What is the mind? Where does experience come from? What is the relationship between thought and identity? Between emotion and intelligence? Between the individual psyche and something larger than the individual?

These are the questions Western psychology asks. They are also the questions the yogic tradition has been investigating for three thousand years — with one crucial difference. Western psychology investigates the mind primarily from the outside: through observation of behaviour, through reported experience, through the analysis of clinical cases, through experimental methodology.

The yogic tradition investigates the mind from the inside: through the direct, disciplined exploration of the practitioner's own consciousness, by the practitioner themselves, using methods refined over centuries of accumulated experiential data.
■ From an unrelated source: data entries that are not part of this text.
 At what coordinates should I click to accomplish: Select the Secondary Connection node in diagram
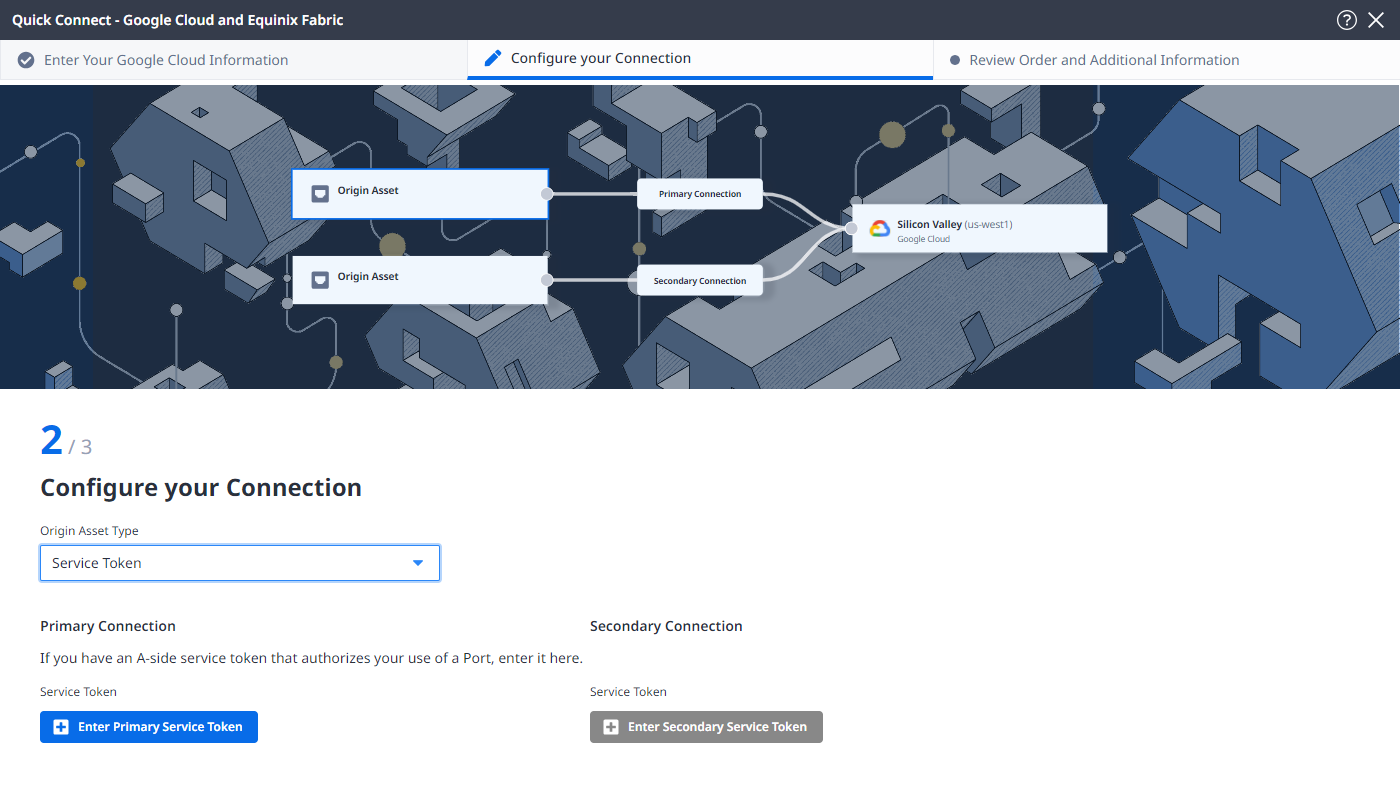point(700,281)
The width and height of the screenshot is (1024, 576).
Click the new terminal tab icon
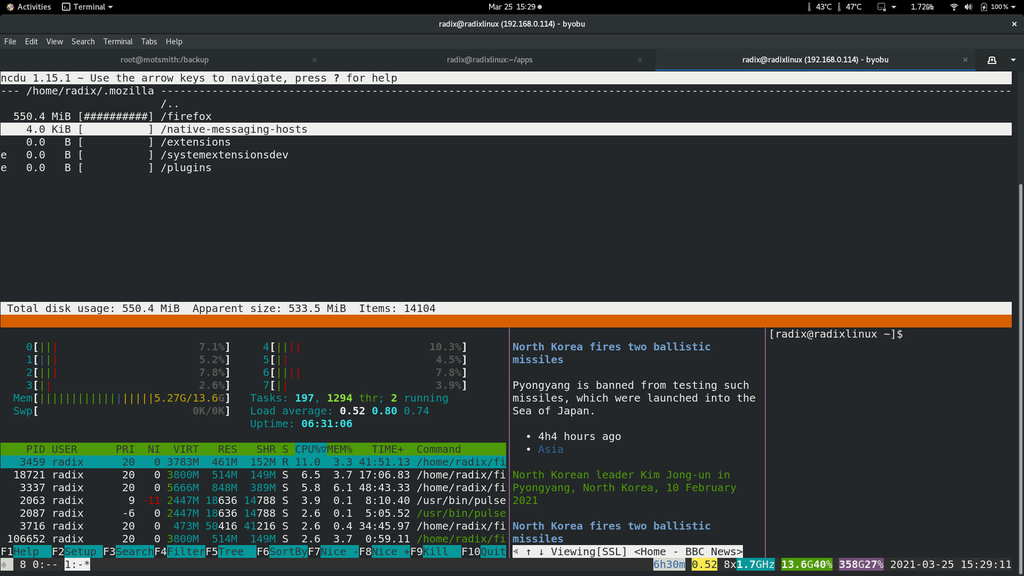tap(991, 60)
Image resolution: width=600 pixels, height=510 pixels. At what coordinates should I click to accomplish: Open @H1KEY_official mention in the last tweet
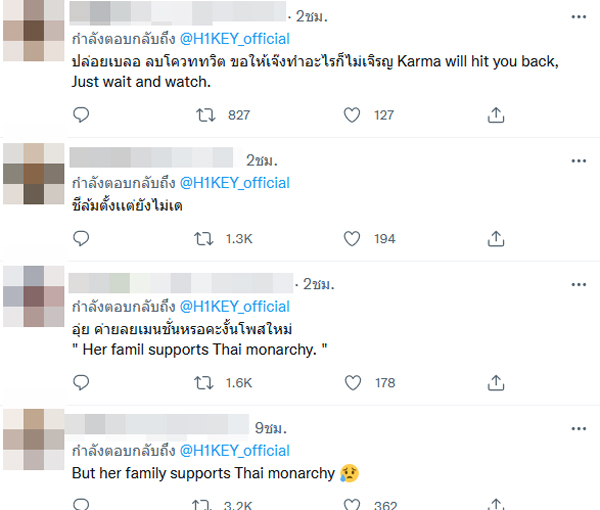click(234, 450)
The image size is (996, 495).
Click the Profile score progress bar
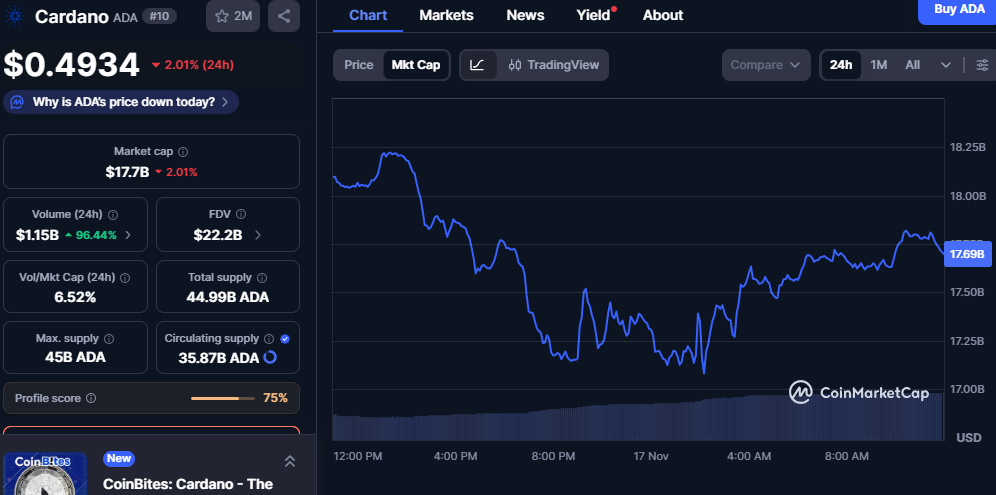click(x=222, y=398)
The yogic psychological map has several fundamental elements that have no equivalent in Western psychology:

The five Koshas — the sheaths or coverings of the self, from the most gross (the physical body) through the vital, mental, intellectual, and bliss bodies. Each is a complete dimension of human experience. Western psychology largely addresses the mental body (Manomaya Kosha) and touches the intellectual (Vijnanamaya Kosha). The vital body (Pranamaya Kosha) is addressed indirectly through somatic therapy. The bliss body (Anandamaya Kosha) and what lies beyond it — the Atman — are largely outside the scope of Western psychological investigation.

The three Avasthas — the states of waking, dreaming, and deep sleep — as legitimate objects of psychological investigation. Western psychology studies the waking state and has begun to study dreaming. Deep sleep — the state of consciousness without content — is almost entirely uninvestigated in Western frameworks. The yogic tradition has an extensive phenomenology of deep sleep and of the Turiya state that underlies all three.

The concept of Vasanas — the deep tendencies or inclinations that precede thought and emotion, that structure the entire character of a person's psychological life. More fundamental than complexes in the Jungian sense, more pervasive than core beliefs in the cognitive-behavioural sense. Vasanas are the attractors in the psychic system — the patterns that pull experience toward certain configurations regardless of what the conscious mind prefers.

The yogic tradition's ultimate object of study is not the mind but the Consciousness in which the mind appears. This is the irreducible difference. Every Western psychological framework, however sophisticated, takes consciousness for granted as the condition of study without studying consciousness itself. The yogic tradition identifies this as the central methodological blind spot. The observer who studies the mind without studying the nature of the observer is operating with a systematic structural limitation. The investigation of Consciousness itself — Chitti in Kashmir Shaivism, Atman in Vedanta, Purusha in Samkhya — is the completion of the psychological project that Western psychology began.

The practical consequence for anyone who takes this seriously: your psychological work is not complete when your complexes are integrated, your trauma is processed, and your patterns are understood. These are genuinely important. They are also the preparation for the more fundamental investigation — the investigation of what is doing the integrating, processing, and understanding. That investigation has no clinical endpoint. It has only recognition.